*What is required*
The expected output is a copy of every line in the records with the string "computer".

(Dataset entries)
--------

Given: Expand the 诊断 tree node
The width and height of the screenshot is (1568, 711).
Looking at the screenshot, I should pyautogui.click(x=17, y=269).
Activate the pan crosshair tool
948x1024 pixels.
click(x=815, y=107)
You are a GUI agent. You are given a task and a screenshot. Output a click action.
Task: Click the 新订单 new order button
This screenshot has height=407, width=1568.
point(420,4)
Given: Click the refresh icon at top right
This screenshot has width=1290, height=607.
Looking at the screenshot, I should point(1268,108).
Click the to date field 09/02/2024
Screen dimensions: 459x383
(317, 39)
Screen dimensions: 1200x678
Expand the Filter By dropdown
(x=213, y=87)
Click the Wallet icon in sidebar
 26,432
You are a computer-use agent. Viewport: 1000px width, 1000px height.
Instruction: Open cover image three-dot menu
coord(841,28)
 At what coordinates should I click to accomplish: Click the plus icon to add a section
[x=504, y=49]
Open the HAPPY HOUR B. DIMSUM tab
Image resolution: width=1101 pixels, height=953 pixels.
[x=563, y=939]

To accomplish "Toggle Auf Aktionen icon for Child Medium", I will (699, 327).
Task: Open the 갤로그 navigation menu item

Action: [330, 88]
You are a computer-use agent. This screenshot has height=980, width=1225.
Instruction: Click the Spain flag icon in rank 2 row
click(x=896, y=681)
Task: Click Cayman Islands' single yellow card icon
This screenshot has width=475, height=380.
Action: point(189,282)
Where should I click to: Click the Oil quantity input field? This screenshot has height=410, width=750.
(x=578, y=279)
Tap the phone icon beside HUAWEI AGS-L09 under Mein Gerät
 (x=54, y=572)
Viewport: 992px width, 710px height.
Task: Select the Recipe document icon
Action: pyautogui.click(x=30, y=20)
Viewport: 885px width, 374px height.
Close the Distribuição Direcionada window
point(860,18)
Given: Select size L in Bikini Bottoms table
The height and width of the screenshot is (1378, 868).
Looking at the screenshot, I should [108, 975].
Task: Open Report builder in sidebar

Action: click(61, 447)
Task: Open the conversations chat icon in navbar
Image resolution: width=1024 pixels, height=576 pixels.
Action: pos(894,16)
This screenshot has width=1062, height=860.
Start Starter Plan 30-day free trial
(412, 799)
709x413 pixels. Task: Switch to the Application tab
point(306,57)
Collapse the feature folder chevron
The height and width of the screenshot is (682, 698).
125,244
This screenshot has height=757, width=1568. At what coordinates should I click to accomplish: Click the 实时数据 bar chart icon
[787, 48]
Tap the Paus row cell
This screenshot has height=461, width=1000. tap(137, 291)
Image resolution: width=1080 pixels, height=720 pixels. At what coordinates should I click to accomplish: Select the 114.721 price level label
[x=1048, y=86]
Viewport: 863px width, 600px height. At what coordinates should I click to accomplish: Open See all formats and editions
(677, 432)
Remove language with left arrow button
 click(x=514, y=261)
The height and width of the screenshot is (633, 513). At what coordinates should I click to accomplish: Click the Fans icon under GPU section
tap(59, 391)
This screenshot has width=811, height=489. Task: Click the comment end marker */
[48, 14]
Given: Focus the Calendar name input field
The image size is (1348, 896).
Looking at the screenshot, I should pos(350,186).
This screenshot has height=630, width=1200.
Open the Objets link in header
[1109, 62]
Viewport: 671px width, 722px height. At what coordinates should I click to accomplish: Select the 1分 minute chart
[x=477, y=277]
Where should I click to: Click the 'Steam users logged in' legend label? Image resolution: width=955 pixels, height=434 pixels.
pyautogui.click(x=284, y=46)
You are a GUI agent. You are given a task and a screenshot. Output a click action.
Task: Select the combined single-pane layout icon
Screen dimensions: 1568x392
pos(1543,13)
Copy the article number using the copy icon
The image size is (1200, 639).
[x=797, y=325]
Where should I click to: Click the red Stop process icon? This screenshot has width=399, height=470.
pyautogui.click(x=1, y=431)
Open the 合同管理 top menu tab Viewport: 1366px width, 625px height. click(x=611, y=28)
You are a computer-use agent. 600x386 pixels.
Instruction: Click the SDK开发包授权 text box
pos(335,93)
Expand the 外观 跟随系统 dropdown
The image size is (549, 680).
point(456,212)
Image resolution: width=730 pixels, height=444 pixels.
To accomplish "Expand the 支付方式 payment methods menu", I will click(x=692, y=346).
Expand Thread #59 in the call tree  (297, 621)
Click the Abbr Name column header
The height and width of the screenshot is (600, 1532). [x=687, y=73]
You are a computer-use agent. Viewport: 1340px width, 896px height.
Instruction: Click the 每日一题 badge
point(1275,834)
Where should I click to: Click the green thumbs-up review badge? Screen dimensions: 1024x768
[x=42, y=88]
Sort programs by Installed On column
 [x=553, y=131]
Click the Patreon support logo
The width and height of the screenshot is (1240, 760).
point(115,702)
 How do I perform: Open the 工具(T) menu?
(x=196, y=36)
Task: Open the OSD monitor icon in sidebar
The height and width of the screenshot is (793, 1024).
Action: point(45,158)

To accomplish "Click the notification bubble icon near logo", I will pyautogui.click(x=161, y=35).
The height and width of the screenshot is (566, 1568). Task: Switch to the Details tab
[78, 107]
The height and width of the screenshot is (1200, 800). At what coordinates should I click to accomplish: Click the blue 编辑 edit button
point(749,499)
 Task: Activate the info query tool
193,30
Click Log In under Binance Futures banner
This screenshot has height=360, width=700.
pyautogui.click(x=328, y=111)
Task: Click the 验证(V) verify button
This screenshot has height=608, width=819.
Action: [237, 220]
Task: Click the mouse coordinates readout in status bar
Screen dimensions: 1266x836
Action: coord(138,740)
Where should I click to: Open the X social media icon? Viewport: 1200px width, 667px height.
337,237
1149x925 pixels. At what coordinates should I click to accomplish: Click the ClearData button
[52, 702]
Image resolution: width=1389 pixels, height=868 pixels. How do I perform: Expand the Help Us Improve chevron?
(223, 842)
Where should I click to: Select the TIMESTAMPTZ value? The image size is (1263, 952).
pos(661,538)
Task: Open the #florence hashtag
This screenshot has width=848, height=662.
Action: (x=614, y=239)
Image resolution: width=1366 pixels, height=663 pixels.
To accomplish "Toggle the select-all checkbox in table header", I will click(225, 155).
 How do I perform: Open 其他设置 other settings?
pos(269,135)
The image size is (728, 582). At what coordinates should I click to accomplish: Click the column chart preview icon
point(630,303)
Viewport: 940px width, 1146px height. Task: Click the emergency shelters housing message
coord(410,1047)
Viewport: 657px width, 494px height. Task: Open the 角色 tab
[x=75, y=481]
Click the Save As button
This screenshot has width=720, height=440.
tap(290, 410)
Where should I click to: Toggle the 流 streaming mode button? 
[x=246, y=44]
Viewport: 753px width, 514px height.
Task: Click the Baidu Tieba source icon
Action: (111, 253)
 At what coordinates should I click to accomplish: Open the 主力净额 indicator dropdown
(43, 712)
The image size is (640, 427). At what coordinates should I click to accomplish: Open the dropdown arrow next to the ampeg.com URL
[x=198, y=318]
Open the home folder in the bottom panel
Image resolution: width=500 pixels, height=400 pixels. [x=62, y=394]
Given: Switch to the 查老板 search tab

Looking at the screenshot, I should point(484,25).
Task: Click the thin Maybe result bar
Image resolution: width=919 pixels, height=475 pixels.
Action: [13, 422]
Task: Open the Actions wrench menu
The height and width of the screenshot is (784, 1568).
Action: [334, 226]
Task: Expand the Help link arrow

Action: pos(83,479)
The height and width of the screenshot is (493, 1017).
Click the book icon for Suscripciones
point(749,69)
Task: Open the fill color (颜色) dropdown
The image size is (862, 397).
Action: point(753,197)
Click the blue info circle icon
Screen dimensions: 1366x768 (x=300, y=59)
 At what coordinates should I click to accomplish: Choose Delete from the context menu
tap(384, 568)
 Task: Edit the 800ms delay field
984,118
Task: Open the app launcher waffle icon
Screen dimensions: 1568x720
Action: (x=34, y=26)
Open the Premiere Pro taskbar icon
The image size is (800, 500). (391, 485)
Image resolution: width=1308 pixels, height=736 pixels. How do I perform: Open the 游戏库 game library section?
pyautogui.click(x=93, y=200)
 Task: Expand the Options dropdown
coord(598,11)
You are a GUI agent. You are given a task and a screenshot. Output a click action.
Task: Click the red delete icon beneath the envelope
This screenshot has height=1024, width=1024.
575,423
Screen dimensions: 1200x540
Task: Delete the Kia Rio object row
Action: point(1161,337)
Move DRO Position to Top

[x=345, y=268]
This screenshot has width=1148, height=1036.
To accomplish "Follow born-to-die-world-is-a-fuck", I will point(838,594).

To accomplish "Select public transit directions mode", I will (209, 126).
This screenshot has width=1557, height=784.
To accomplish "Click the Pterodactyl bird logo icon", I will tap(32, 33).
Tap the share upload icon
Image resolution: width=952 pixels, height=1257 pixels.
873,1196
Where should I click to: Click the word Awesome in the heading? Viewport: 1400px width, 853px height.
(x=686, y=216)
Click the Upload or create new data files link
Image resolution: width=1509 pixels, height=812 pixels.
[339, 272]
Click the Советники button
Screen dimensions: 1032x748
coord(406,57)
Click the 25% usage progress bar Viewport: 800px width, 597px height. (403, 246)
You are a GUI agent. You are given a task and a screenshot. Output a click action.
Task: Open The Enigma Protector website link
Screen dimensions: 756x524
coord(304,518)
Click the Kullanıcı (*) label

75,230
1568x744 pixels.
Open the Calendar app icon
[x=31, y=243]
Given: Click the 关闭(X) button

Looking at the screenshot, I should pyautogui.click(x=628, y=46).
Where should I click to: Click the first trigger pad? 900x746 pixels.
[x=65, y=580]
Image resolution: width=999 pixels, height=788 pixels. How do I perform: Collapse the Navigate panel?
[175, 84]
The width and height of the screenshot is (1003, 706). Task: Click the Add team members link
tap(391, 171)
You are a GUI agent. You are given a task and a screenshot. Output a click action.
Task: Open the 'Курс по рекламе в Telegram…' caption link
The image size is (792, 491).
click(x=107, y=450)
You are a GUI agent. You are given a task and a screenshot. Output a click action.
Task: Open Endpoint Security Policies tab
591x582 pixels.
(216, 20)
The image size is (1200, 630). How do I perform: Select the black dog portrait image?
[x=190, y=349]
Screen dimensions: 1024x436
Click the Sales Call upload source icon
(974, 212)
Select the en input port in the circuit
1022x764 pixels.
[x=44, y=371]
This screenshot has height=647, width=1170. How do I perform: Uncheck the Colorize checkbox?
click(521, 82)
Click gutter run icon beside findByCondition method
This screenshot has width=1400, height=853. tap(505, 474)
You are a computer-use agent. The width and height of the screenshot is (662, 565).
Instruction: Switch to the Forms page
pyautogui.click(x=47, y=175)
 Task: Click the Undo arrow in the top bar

--------

*Exercise output*
You are a computer-use agent. Viewport: 1000px width, 1000px height.
You are a computer-use agent. This screenshot has height=980, width=1225.
You are a computer-use agent. 600x386 pixels.
You are a computer-use agent. Viewport: 1340px width, 896px height.
You are a computer-use agent. The width and height of the screenshot is (662, 565).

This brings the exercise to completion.